##### Dataset content #####

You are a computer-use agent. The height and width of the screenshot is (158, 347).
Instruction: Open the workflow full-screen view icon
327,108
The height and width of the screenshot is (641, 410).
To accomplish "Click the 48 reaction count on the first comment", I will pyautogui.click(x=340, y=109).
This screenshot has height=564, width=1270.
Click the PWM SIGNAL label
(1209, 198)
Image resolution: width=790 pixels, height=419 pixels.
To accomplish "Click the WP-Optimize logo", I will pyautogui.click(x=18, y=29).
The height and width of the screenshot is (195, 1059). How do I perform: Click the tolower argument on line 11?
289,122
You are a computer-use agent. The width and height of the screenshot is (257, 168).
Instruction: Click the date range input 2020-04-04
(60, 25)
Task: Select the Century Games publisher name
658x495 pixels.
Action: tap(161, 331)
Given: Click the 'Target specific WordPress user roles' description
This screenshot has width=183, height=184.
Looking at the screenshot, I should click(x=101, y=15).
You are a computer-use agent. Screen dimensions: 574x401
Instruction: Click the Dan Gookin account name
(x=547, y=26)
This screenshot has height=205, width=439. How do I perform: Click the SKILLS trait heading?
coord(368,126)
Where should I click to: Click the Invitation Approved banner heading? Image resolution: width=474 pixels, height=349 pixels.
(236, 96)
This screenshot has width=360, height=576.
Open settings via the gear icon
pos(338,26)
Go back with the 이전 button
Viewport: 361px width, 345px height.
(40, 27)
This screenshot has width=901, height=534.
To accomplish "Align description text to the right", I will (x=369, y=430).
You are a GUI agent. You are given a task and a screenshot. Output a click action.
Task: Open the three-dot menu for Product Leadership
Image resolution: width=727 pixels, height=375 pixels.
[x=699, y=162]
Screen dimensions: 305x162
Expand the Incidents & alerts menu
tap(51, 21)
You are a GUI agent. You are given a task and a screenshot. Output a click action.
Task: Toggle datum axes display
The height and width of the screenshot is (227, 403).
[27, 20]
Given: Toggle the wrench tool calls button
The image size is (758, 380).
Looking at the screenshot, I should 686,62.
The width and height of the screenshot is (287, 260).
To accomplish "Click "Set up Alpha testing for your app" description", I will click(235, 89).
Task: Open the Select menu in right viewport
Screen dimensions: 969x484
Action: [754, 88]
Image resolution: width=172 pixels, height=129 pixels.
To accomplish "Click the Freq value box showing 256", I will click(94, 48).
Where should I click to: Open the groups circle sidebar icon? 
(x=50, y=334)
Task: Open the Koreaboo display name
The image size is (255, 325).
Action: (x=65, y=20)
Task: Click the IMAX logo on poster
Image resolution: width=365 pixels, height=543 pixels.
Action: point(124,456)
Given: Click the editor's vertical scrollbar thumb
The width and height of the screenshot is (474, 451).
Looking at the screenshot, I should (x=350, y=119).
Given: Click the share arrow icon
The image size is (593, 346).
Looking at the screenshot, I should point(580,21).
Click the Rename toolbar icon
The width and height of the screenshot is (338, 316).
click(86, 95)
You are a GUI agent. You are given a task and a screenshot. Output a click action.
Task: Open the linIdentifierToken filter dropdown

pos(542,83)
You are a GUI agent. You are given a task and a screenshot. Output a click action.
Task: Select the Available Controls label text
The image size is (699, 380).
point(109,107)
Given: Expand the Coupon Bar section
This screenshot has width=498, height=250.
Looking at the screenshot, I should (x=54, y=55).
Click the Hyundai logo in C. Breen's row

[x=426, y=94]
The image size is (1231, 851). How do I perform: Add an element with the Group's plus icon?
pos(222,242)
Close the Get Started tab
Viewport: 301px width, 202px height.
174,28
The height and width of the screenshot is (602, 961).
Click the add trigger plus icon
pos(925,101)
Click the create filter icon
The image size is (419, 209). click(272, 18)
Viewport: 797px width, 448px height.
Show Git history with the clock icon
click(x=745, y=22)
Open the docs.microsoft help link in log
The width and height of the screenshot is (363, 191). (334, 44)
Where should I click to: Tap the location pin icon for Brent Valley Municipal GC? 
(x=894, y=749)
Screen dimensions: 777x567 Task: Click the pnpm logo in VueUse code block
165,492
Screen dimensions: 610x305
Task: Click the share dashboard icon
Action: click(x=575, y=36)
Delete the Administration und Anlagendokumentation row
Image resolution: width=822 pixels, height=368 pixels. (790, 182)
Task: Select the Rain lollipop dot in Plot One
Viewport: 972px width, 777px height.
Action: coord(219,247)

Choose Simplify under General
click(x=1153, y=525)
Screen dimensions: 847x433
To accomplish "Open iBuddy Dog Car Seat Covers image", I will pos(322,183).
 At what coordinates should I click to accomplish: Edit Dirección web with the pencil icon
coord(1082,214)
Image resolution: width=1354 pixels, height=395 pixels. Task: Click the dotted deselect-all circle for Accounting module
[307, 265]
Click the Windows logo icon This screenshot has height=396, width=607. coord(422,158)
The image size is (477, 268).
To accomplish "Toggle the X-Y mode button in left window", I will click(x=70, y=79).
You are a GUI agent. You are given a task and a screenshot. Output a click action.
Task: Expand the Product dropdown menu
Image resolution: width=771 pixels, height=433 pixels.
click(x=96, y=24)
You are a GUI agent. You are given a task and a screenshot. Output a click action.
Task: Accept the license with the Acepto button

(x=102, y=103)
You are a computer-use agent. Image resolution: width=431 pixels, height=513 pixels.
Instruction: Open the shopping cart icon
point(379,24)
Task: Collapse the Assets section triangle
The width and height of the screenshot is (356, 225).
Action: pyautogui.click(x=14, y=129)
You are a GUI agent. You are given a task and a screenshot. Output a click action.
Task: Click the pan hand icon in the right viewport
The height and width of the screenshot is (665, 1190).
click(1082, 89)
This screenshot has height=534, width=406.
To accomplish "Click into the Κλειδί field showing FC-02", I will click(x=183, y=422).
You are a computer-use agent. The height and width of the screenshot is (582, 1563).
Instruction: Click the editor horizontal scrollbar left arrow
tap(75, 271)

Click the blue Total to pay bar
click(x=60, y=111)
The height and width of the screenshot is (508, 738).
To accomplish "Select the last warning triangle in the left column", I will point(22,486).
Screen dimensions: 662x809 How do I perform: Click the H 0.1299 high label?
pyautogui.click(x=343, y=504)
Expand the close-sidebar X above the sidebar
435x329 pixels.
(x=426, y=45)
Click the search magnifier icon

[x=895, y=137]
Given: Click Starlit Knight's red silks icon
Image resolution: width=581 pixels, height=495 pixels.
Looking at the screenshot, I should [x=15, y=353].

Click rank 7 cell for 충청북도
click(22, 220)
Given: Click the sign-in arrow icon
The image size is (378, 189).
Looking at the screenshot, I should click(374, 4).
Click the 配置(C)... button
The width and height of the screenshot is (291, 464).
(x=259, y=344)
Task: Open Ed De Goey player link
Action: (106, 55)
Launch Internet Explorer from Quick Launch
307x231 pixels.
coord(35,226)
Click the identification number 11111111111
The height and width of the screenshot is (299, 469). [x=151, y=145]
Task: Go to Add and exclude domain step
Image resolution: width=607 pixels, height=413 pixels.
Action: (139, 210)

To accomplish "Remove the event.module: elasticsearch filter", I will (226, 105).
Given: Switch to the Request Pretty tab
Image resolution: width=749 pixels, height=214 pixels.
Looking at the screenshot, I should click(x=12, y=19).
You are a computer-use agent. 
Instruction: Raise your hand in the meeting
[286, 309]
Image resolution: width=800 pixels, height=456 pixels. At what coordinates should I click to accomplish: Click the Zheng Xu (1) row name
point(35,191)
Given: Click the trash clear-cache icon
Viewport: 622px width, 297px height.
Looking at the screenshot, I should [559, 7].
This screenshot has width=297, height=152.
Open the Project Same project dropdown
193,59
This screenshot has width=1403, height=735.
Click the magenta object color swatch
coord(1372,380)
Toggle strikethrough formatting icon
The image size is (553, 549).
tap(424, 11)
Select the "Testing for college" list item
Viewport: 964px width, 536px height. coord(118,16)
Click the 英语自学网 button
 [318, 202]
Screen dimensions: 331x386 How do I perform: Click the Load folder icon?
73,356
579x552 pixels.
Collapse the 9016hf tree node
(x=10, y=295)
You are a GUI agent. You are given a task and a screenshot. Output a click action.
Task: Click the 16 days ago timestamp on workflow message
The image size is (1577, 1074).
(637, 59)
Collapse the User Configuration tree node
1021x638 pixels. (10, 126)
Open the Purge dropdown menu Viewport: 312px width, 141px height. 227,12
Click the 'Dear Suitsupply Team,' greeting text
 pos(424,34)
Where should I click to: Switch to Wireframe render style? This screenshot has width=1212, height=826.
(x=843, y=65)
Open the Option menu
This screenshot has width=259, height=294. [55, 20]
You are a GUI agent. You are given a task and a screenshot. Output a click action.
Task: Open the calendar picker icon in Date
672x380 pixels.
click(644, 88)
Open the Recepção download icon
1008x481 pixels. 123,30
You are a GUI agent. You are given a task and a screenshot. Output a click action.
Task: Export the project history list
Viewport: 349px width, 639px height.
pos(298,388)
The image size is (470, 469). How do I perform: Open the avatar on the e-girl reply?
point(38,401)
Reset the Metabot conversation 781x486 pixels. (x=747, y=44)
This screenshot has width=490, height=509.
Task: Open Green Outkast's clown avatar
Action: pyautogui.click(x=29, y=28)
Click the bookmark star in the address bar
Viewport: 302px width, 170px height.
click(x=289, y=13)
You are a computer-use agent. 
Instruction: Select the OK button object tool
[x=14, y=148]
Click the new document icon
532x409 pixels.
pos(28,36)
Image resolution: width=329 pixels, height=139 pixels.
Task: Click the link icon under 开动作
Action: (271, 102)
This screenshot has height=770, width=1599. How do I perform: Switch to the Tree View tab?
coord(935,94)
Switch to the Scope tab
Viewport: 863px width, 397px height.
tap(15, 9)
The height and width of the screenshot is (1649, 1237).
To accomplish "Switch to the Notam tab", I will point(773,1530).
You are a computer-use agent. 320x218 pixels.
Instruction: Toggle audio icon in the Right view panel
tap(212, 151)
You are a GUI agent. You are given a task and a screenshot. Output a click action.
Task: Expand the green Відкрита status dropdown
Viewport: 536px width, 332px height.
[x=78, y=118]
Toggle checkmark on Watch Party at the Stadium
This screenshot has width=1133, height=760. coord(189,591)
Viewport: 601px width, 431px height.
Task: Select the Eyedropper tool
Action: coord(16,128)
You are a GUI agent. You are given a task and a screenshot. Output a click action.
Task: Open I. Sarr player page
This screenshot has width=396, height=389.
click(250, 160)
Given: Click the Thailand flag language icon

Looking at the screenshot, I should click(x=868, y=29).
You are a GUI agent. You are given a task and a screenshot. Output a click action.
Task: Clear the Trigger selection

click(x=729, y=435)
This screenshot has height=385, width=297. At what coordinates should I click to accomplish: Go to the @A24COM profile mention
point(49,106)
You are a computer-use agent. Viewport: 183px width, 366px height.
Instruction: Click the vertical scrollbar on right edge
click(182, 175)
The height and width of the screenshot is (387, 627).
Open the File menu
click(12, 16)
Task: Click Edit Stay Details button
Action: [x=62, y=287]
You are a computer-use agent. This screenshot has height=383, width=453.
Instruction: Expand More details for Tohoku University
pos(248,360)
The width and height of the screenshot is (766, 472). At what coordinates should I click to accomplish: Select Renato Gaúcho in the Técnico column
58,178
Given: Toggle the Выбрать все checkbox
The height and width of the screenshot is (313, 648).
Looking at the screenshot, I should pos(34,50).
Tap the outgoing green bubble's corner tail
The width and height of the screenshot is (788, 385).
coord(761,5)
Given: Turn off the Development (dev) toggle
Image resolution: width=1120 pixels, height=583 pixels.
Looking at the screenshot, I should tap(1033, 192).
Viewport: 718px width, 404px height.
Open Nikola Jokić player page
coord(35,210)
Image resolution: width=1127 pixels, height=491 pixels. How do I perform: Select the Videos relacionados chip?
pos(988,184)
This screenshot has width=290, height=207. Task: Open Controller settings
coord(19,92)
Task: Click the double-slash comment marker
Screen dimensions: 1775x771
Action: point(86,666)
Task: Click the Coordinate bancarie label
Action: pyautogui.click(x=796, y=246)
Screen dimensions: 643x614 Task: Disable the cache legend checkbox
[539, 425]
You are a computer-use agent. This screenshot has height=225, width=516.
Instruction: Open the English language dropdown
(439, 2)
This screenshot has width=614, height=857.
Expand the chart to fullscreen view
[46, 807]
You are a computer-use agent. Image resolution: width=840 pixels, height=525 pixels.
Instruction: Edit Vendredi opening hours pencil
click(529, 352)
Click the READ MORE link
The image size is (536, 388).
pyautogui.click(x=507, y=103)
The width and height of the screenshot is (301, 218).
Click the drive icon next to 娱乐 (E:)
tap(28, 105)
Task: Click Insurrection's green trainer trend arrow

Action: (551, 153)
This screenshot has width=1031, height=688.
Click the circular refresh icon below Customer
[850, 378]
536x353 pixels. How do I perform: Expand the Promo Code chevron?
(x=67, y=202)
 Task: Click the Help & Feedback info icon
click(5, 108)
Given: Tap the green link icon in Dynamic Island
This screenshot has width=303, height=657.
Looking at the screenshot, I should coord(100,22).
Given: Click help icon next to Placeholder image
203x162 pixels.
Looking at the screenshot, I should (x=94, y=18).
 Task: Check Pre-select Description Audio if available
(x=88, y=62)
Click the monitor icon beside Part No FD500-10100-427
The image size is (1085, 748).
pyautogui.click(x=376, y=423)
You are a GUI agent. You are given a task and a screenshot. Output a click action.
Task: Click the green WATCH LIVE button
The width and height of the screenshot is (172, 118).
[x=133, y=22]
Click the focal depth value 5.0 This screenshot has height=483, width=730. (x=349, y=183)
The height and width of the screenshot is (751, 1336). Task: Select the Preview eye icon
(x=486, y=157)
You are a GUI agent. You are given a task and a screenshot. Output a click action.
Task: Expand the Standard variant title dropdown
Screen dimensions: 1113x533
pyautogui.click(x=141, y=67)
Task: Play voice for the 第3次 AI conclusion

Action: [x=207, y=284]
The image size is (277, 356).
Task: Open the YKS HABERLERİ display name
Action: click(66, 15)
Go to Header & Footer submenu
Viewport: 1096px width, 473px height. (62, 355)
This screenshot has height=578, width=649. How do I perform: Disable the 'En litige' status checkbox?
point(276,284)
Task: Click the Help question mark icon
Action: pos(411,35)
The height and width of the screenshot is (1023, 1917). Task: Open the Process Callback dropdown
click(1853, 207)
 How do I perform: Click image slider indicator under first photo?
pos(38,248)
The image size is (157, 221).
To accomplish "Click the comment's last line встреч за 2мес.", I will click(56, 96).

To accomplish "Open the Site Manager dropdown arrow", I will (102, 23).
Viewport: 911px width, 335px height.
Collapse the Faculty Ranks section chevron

#####

#### Action item:
Go over the listing above and return each line with "showing".

#### Final answer:
To accomplish "Click the Freq value box showing 256", I will click(94, 48).
To accomplish "Click into the Κλειδί field showing FC-02", I will click(x=183, y=422).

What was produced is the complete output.